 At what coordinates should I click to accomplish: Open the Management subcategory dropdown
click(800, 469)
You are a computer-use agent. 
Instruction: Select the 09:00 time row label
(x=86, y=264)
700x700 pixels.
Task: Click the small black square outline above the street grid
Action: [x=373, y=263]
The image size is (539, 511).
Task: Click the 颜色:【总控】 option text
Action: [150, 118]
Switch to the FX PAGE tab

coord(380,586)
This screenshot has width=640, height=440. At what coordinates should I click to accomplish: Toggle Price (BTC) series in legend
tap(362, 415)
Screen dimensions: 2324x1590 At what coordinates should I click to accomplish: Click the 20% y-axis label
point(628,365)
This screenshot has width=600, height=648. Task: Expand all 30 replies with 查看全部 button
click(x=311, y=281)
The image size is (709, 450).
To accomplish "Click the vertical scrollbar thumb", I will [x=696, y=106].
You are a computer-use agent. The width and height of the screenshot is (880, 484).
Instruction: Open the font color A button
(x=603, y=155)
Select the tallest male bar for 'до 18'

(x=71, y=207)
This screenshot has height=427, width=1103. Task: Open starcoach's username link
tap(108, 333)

════════════════

◆ WORK TASK
Lines holding the string "computer" must be copied out of the entries above.

◆ WRITTEN SOLUTION
You are a computer-use agent. 
You are a computer-use agent. The width and height of the screenshot is (880, 484).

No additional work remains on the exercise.